• We identified the economic potential of the S.H.I.E.L.D. use cases for both malaria elimination and other industrial applications.
  • We filed a preliminary patent claiming all identified use cases.
  • We reached out to companies and discussed the potential of commercialization.

The S.H.I.E.L.D. combines multiple breakthrough technologies to a carefully assembled application with incredible potential to fight malaria. However, novel technologies require novel regulations, and application processes for new genetically modified organisms (GMOs) take long and are economically risky. To push the S.H.I.E.L.D. to the market, its economic potential has to exceed the risk of development and registration.

To evaluate whether the S.H.I.E.L.D. has market potential, we evaluated its use cases within and outside of malaria elimination. Before any income could be generated with our technology, significant investments would need to be made.

Malaria elimination as source of economic growth

In 2015, US$ 2.9 billion was invested in the combat against malaria worldwide1. Apart from the humanitarian cause, there is an economic incentive for countries with malaria burden. Malaria prevention is far cheaper than malaria treatment: People who do not need to pay for malaria treatment have a higher purchasing power2, and public healthcare systems that focus on malaria prevention instead of malaria treatment save billions of dollars annually3. If public budgets are not stressed by costs caused by malaria, money can be spent for other causes, like education and infrastructure, in turn improving local economy. From a different point of view, people that get infected by malaria are not only burden the states with direct medical costs but also indirectly. The illness prevents people from attending school or work and therefore has a permanent adverse effect on progress of education and economy. It is even suggested that infectious diseases are “trapping” developing countries into poverty. It is clear, that combating malaria will improve the economy in several ways.

As a result, every malaria prevention method that is cheaper than malaria treatment has an economic benefit for a society by which it is used. But to drive its market introduction, there needs to be a single organization willing to do the investment in the S.H.I.E.L.D. Therefore, the gross economic benefit is not a sufficient reason for a company with the necessary resources to take up and push the S.H.I.E.L.D. to market.

The incentive for a bold investment lies beyond malaria

Synthetic biology allows adaptations of similar constructs to many different environments and tasks.
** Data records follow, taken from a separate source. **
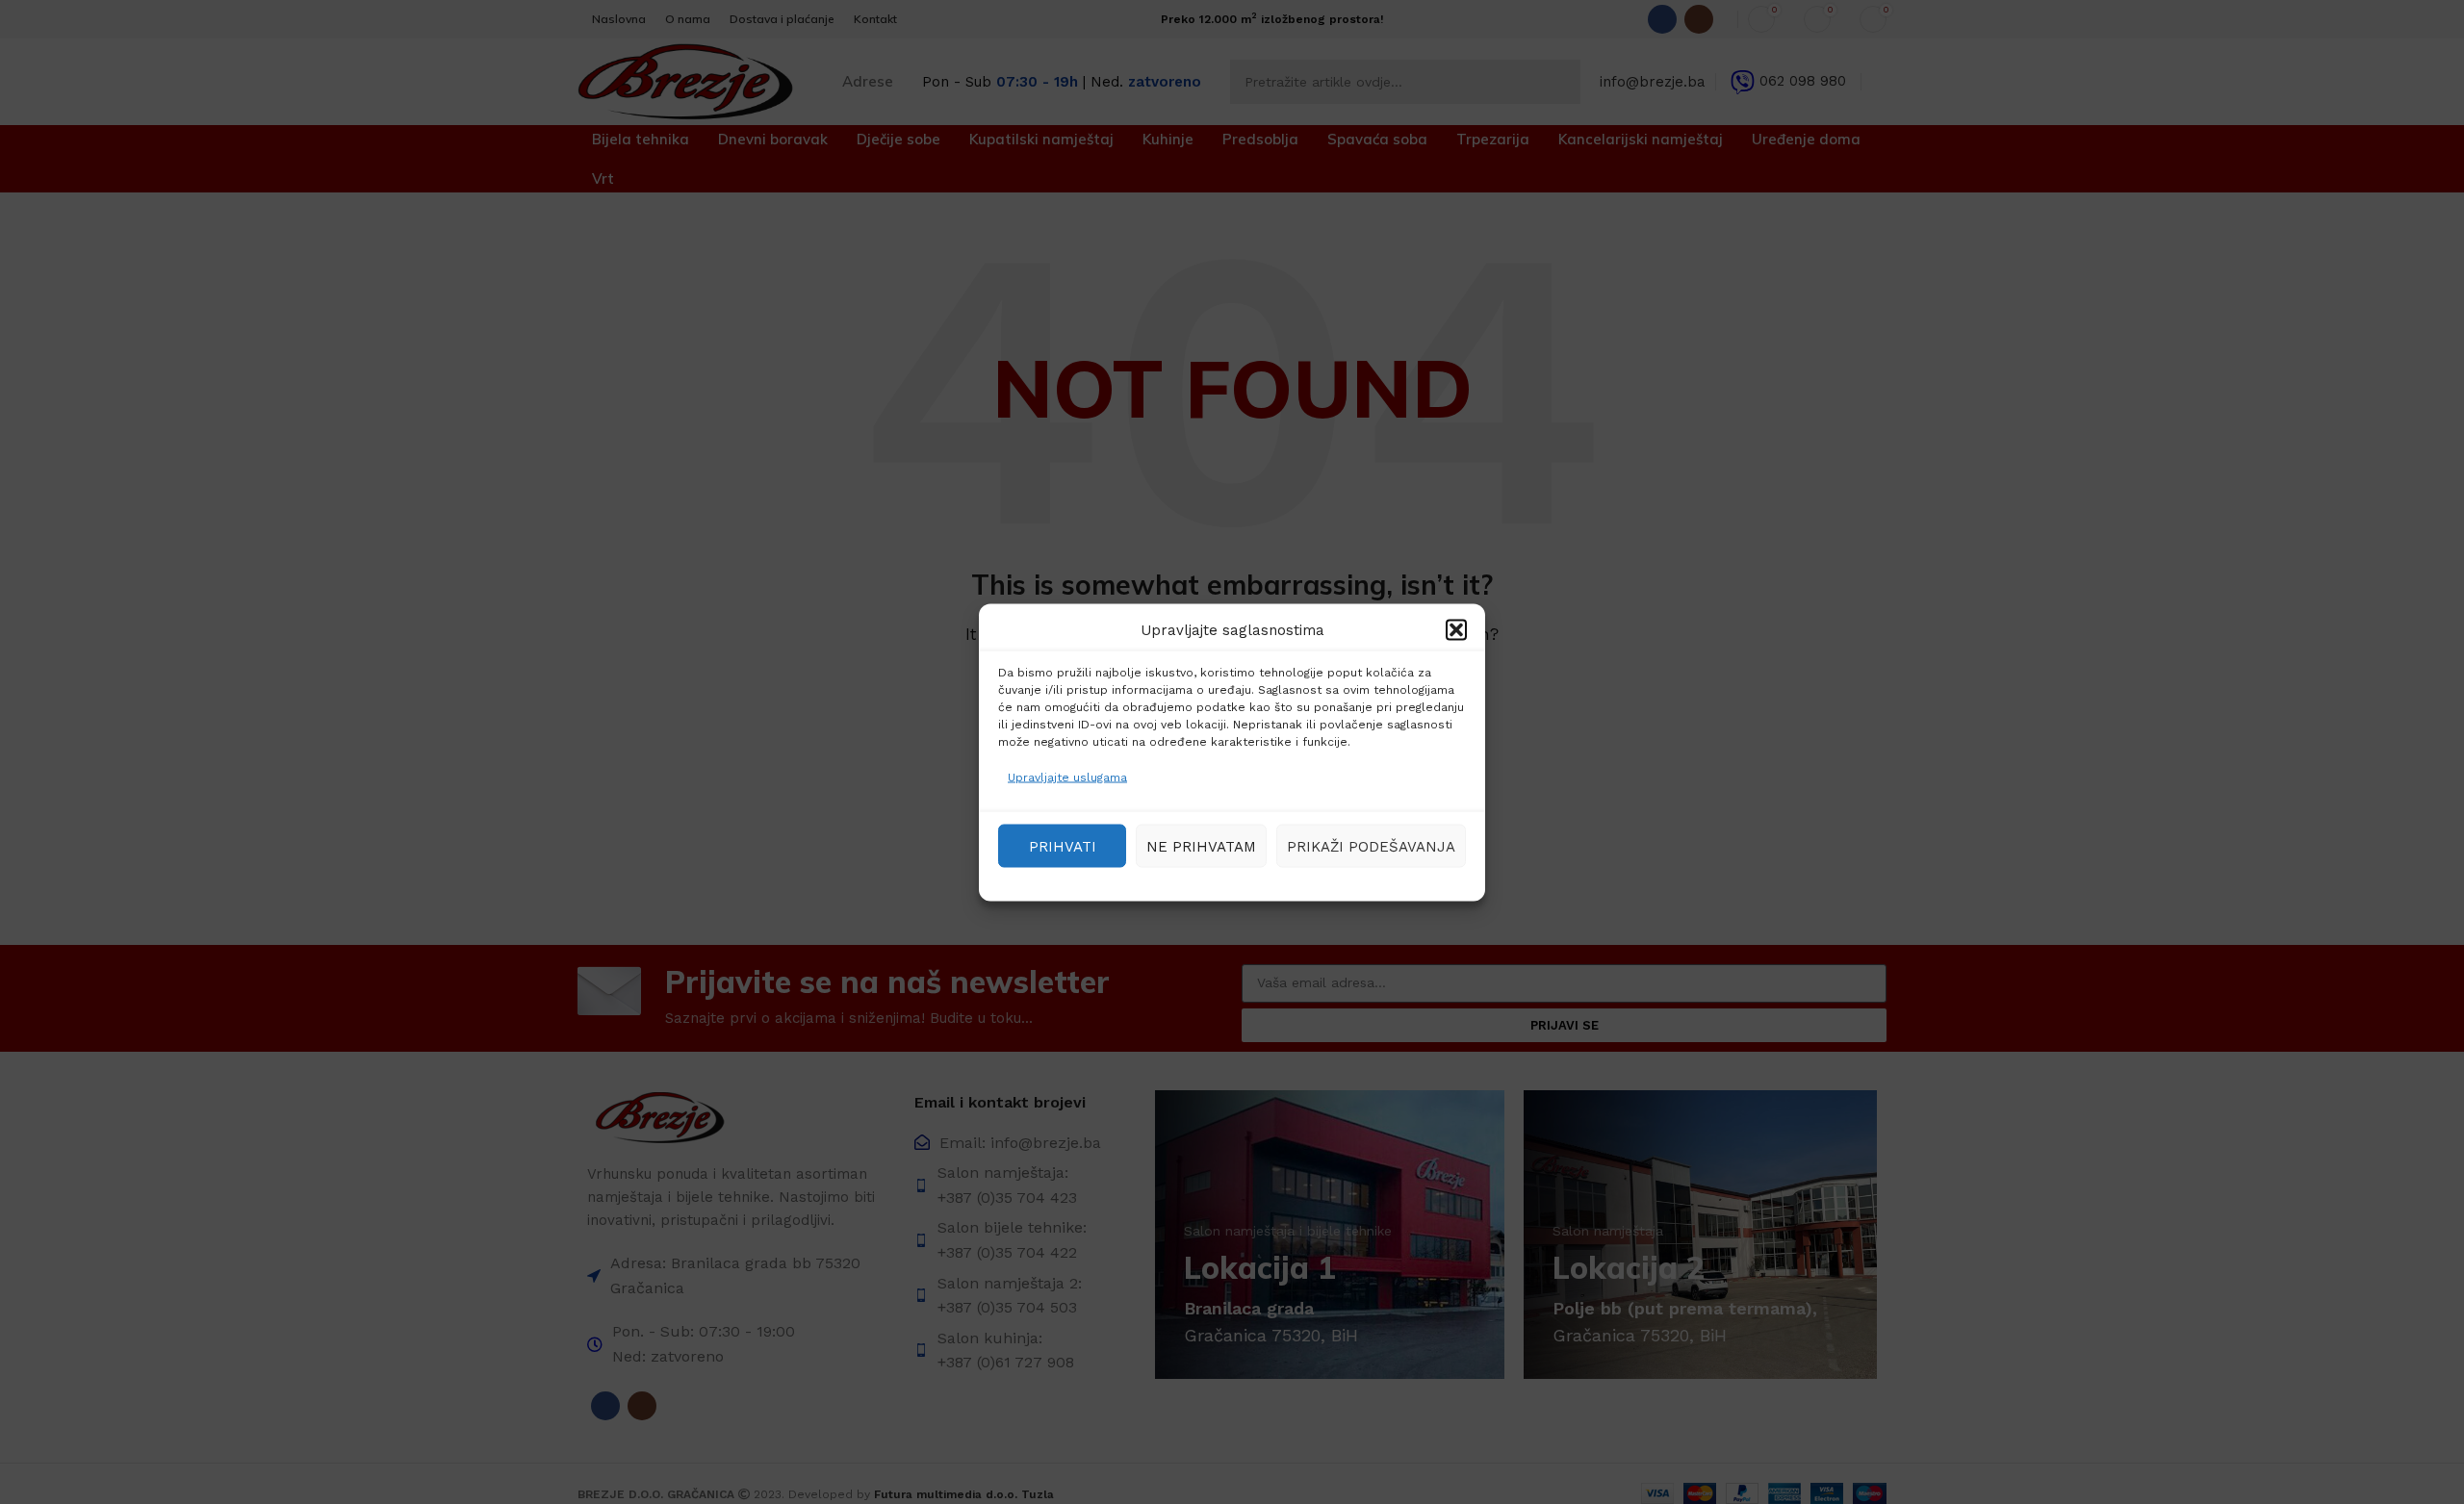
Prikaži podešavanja (1371, 845)
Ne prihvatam (1201, 845)
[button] (1456, 629)
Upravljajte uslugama (1067, 776)
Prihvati (1062, 845)
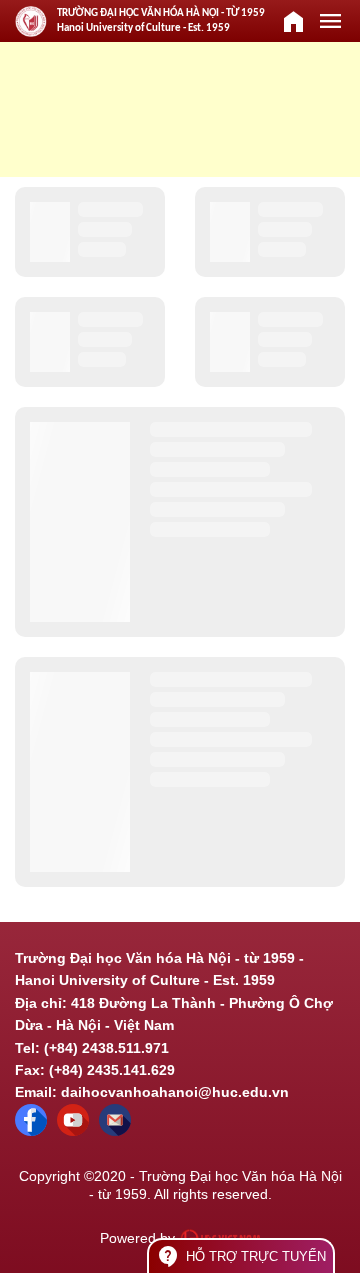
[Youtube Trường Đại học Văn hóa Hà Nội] (73, 1131)
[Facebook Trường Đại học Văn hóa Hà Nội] (31, 1131)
With the S.H.I.E.L.D., we invented a solution to a specific problem, but its principle has potential far beyond malaria.

The S.H.I.E.L.D. uses odor baits to attract Anopheles gambiae mosquitoes. The same principle can be applied to every other insect or arthropod for which attractive substances are known. This opens a whole world of opportunities and use cases for the S.H.I.E.L.D. that offer far more immediate economic potential than combating malaria. Especially in industrial agriculture, farm pest control is a mass market. In 1999, over US$ 10 billion were invested in insecticides with a strong upwards trend4. Mass application of insecticides has devastating ecological effects and breeds resistances5,6. In this context it is also imaginable to use the device as a repellent.

The S.H.I.E.L.D. as a semi-open system, has the benefit of offering various opportunities for applications. Besides the use as a malaria prevention, it can even be used to combat other vector-borne diseases such as Dengue fever.

Interest from the industry and application for a patent

Due to the S.H.I.E.L.Ds outstanding potential, it has gained a lot of interest from the industry. We discussed our trap with Bayer CropScience and are looking forward to future discussions. Therefore, we got into contact with Tutech, a company specialized in knowledge transfer, e.g. patent applications, and in cooperation with the University of Hamburg, and we decided to apply for a patent.


  1. World Health Organisation. World malaria report 2017. (2017).
  2. Bleakley, H. Malaria Eradication in the Americas: A Retrospective Analysis of Childhood Exposure. Am. Econ. J. Appl. Econ. 2, (2010).
  3. World Health Organisation. World Malaria Report 2016. (World Health Organization, 2016).
  4. Agrios, G. N. Plant pathology. (Elsevier Academic Press, 2005).
  5. Aktar, M. W., Sengupta, D. & Chowdhury, A. Impact of pesticides use in agriculture: their benefits and hazards. Interdiscip. Toxicol. 2, 1–12 (2009).
  6. Reid, M. C. & McKenzie, F. E. The contribution of agricultural insecticide use to increasing insecticide resistance in African malaria vectors. Malar. J. 15, 107 (2016).